Don't worry, it will be worth it. I want my first comp to be a local (Canadian) one, and a small one. Would it be official?



dillonbladez said:


> Anywhere but Toronto, Eh?



Exactly!


----------



## Kian (Mar 17, 2010)

I think you should talk to Dave Campbell about organizing anything. Anything official in Canada would basically require his approval.


----------



## Bryan (Mar 17, 2010)

Kian said:


> I think you should talk to Dave Campbell about organizing anything. Anything official in Canada would basically require his approval.



But Dave doesn't necessarily need to be the delegate. If he can't make it, having Bob or someone else delegate would be allowed. Dave's delegated a US competition (Motor City Open), so we need to try to even it out.


----------



## Kian (Mar 17, 2010)

Bryan said:


> Kian said:
> 
> 
> > I think you should talk to Dave Campbell about organizing anything.

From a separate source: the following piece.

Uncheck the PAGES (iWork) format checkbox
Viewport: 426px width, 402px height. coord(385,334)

Anything official in Canada would basically require his approval.
> ...



That is true. In fact it's probably about the same distance for Dave as it'd be for Bob. Either way, though, Micael should probably speak to a delegate (or two) about their availability.


----------



## miniGOINGS (Mar 17, 2010)

I was just wondering when this was thinking of happening.


----------



## Micael (Mar 18, 2010)

Kian said:


> Bryan said:
> 
> 
> > Kian said:
> ...



Ok, thanks for the advice. For now I just bring up the idea, but it is a serious one. I did only one competition yet (I mean I just competed), so I need advice from other organizers.



miniGOINGS said:


> I was just wondering when this was thinking of happening.

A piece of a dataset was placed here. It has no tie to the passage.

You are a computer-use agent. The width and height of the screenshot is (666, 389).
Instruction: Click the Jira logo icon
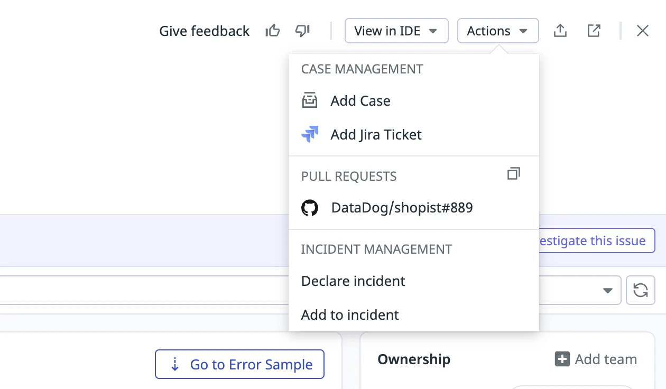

I am thinking about this summer. Something like august-september.


----------



## miniGOINGS (Mar 18, 2010)

Micael said:


> miniGOINGS said:
> 
> 
> > I was just wondering when this was thinking of happening.
> ...


----------



## CuBeOrDiE (Mar 18, 2010)

ca a l'aire d'etre une bonne afaire. 

too bad i live near toronto


----------



## Micael (Mar 18, 2010)

CuBeOrDiE said:


> ca a l'aire d'etre une bonne afaire.
> 
> too bad i live near toronto



This competition is not going to be a rival of Toronto competitions. I do not mean it at all. Maybe you just mean that it is far away, I understand because on my side that is why I did not compete yet in Toronto.


----------



## miniGOINGS (Mar 18, 2010)

You guys think it's far...  Yea, I'll have to see what the flight costs will be, but I plan on attending if it happens.


----------



## Dave Campbell (Mar 18, 2010)

Kian said:


> I think you should talk to Dave Campbell about organizing anything. Anything official in Canada would basically require his approval.



You may be giving me too much credit. But i definitely approve of more competitions in Canada where the city does not rhyme with Poronto.



Bryan said:


> Dave's delegated a US competition (Motor City Open), so we need to try to even it out.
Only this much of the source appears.